Reporter: Dendi Siswanto | Editor: Herlina Kartika Dewi
KONTAN.CO.ID-JAKARTA. Indonesia menjadi salah satu negara di Asia Tenggara yang berhasil mempertahankan proyeksi pertumbuhan ekonominya di tengah gelombang revisi turun yang dilakukan Asian Development Bank (ADB) terhadap sejumlah negara di kawasan.
Dalam laporan Asian Development Outlook (ADO) edisi Juli 2026, ADB tetap memproyeksikan ekonomi Indonesia tumbuh 5,2% pada 2026, tidak berubah dibandingkan perkiraan pada April lalu.
Kondisi tersebut berbeda dengan sejumlah negara tetangga yang justru mengalami penurunan proyeksi pertumbuhan.
Kamboja misalnya, proyeksi pertumbuhan ekonominya dipangkas menjadi 4,1% dari proyeksi sebelumnya 4,5%. Kemudian proyeksi pertumbuhan ekonomi Filipina dipangkas dari 4,4% menjadi 3,8%.
Baca Juga: Inilah Penjelasan Polisi Terkait Penggeledahan 12 Lokasi, 74 Kg Emas Batangan Disita
Di tingkat kawasan, ADB juga memangkas proyeksi pertumbuhan ekonomi negara-negara berkembang Asia dan Pasifik menjadi 4,9% pada 2026, lebih rendah dibandingkan proyeksi April sebesar 5,1%.
Sementara itu, proyeksi pertumbuhan ASEAN turun tipis menjadi 4,5% dari sebelumnya 4,6%.

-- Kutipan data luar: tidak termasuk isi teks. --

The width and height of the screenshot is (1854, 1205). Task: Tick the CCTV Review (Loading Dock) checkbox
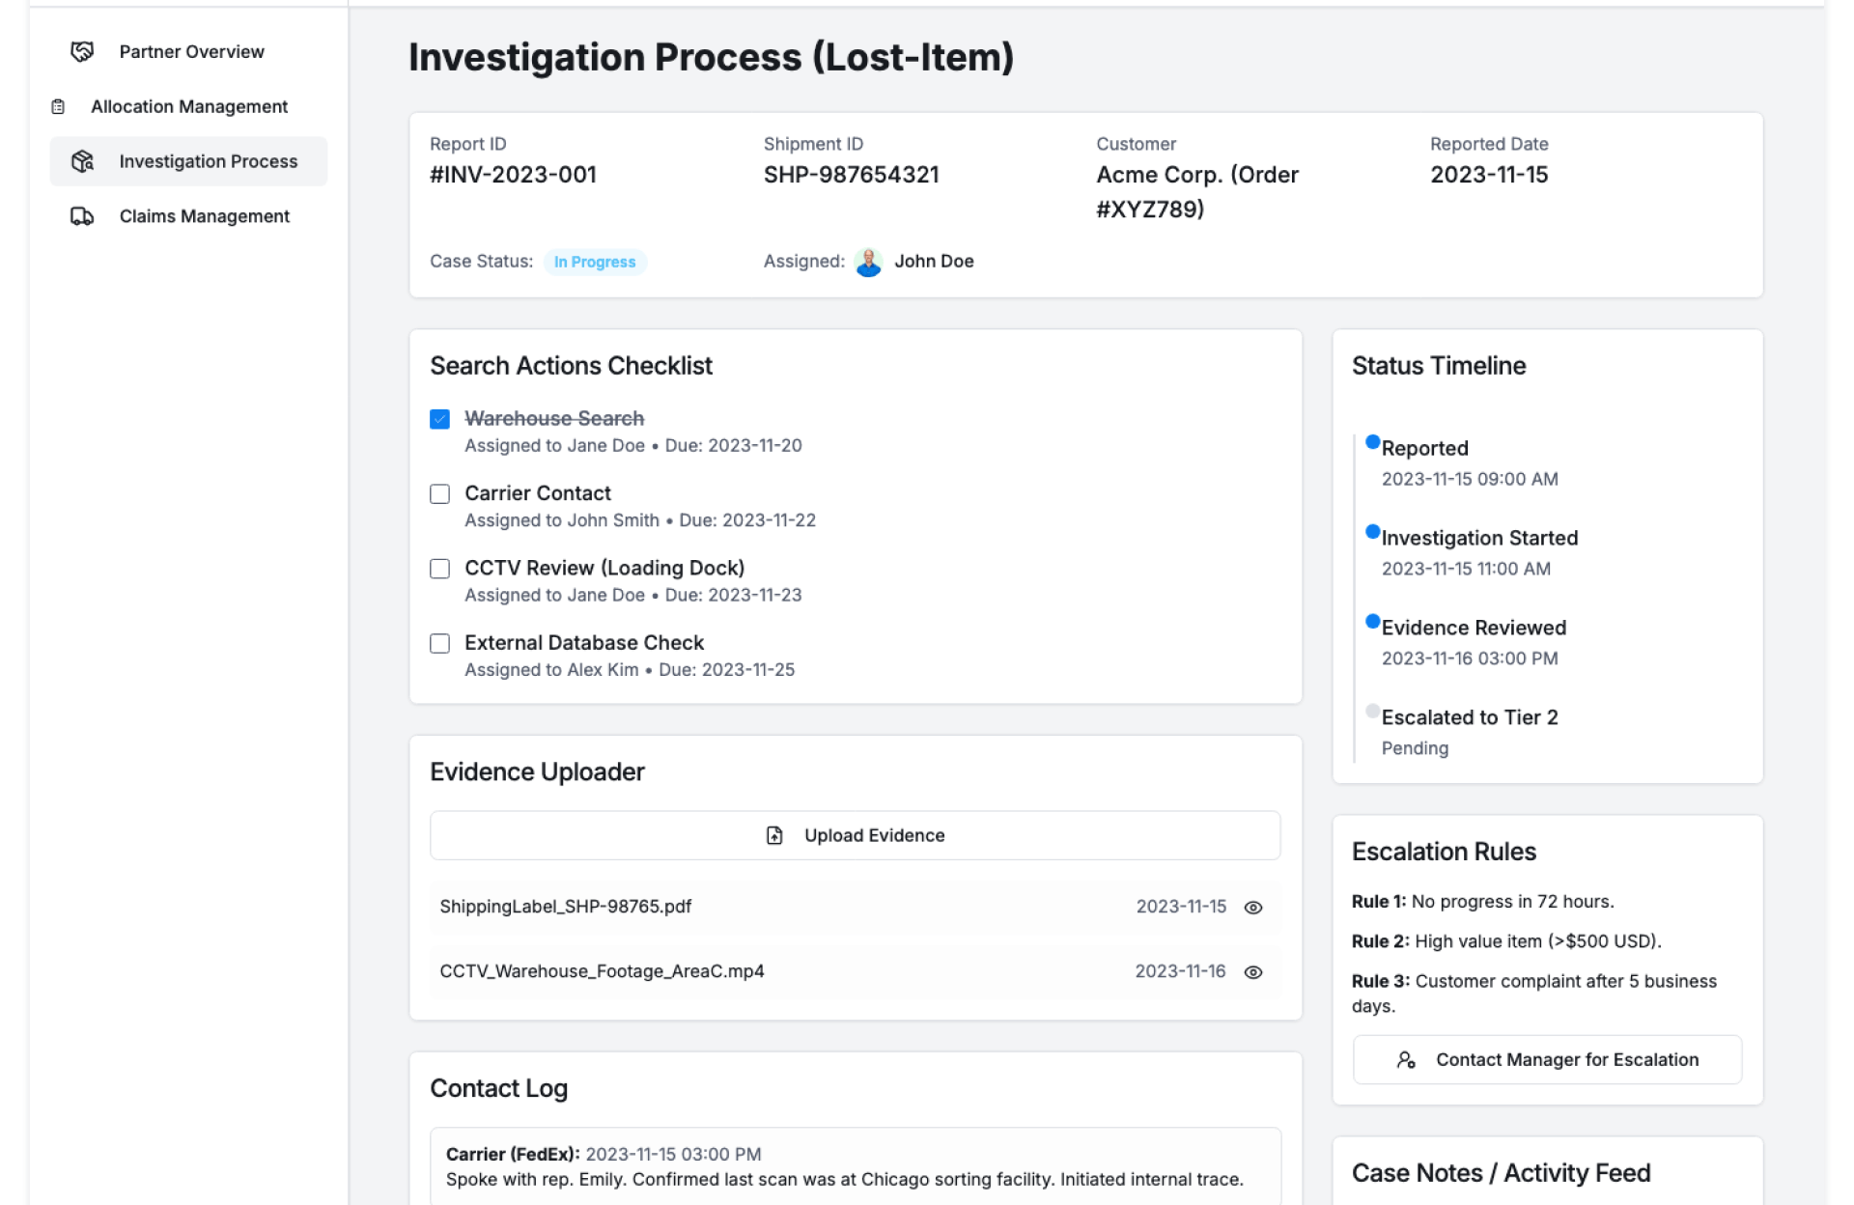pyautogui.click(x=439, y=569)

Meski demikian, Indonesia tetap diperkirakan tumbuh lebih tinggi dibandingkan rata-rata kawasan Asia berkembang maupun ASEAN.
Di ASEAN, laju pertumbuhan Indonesia hanya berada di bawah Vietnam yang diproyeksikan tumbuh 7,2% pada 2026.
Kepala Ekonom ADB Albert Park menilai bahwa pertumbuhan ekonomi negara berkembang di kawasan Asia dan Pasifik disebabkan oleh ekslasi konflik serta ketidakpastian geopolitik yang berkepanjangan.
"Pertumbuhan ekonomi negara berkembang di kawasan Asia dan Pasifik masih tetap tangguh, tapi gangguan berkepanjangan akibat konflik memerlukan keseimbangan kebijakan yang hati-hati antara mendukung pertumbuhan dengan menjaga inflasi," ujar Albert Park dalam keterangannya, Kamis (9/7/2026).
Menurutnya, kedua kondisi tersebut dapat makin memperketat pasar energi, meningkatkan premium risiko, serta memperparah inflasi dan tekanan eksternal.
Baca Juga: Realisasi PNBP Melonjak, Pemerintah Optimistis Target 2026 Terlampaui
Kondisi keuangan global yang makin ketat membawa berbagai risiko tambahan, yaitu kenaikan imbal hasil obligasi negara dan biaya pinjaman, serta membesarnya proyeksi defisit fiskal di sejumlah perekonomian.
Tarif yang lebih tinggi dan ketidakpastian kebijakan perdagangan juga dapat menekan kegiatan ekonomi, sedangkan kenaikan harga pupuk terus mengancam produksi pertanian dan ketahanan pangan.